Input data START

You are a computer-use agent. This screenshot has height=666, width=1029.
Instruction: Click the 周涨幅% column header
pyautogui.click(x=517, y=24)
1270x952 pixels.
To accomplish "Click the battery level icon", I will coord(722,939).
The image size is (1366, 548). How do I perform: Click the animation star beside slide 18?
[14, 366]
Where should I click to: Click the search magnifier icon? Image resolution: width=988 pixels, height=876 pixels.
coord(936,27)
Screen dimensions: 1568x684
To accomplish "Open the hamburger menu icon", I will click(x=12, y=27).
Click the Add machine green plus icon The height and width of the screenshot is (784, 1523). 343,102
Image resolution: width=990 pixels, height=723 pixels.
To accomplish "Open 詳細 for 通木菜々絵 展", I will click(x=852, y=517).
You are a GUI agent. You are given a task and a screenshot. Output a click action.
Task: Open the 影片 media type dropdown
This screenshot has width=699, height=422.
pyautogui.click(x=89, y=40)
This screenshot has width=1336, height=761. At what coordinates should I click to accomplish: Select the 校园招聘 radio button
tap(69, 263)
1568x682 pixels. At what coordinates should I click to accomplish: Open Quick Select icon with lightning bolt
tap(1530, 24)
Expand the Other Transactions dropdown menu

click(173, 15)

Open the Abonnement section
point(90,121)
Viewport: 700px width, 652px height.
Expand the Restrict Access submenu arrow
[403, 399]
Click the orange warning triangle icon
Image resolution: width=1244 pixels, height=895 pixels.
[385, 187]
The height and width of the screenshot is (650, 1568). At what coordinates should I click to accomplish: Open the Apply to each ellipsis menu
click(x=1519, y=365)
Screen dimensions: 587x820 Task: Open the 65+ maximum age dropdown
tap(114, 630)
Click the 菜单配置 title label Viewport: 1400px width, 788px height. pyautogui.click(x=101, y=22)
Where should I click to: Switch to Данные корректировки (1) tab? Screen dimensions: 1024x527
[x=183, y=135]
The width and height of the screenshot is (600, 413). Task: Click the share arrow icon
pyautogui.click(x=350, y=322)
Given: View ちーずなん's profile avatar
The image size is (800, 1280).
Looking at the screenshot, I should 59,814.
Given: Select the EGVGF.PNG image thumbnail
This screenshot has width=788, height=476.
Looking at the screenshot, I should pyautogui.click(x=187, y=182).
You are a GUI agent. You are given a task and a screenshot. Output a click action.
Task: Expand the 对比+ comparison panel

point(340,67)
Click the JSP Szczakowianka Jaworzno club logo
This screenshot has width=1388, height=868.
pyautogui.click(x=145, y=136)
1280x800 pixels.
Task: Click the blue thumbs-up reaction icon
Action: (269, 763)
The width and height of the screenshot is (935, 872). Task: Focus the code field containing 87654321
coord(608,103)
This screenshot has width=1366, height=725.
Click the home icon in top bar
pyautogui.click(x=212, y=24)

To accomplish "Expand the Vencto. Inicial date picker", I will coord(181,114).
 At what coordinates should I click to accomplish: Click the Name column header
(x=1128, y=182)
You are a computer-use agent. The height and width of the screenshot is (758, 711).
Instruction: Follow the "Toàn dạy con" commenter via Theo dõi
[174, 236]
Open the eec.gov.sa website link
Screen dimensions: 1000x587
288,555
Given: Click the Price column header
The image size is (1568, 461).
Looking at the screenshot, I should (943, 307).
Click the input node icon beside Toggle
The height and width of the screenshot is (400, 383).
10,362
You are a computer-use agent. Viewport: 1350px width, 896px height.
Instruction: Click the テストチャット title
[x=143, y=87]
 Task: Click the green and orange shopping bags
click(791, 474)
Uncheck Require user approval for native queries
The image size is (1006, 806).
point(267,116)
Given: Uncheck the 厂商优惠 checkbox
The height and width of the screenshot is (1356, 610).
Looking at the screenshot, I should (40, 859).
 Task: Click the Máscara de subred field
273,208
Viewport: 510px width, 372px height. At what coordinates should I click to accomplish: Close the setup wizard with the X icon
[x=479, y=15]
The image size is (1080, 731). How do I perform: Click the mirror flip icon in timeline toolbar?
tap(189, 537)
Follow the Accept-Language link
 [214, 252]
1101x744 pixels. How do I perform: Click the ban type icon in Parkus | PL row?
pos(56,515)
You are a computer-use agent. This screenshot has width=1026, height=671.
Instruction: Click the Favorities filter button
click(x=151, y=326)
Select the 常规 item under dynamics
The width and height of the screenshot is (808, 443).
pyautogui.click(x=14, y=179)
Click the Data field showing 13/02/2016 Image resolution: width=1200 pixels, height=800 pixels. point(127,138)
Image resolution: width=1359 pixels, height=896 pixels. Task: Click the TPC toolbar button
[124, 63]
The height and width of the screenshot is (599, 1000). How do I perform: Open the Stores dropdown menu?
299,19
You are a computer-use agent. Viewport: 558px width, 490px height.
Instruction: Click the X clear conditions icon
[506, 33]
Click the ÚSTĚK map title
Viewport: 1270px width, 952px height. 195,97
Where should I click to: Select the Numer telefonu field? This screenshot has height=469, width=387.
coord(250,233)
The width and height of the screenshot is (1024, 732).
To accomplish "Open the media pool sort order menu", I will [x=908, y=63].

Input data END

## Goal of the exercise
Would you filter the entries above and keep each line that has the word "computer"?

## Finished task
You are a computer-use agent. This screenshot has height=666, width=1029.
You are a computer-use agent. The height and width of the screenshot is (758, 711).
You are a computer-use agent. Viewport: 1350px width, 896px height.
You are a computer-use agent. This screenshot has width=1026, height=671.
You are a computer-use agent. Viewport: 558px width, 490px height.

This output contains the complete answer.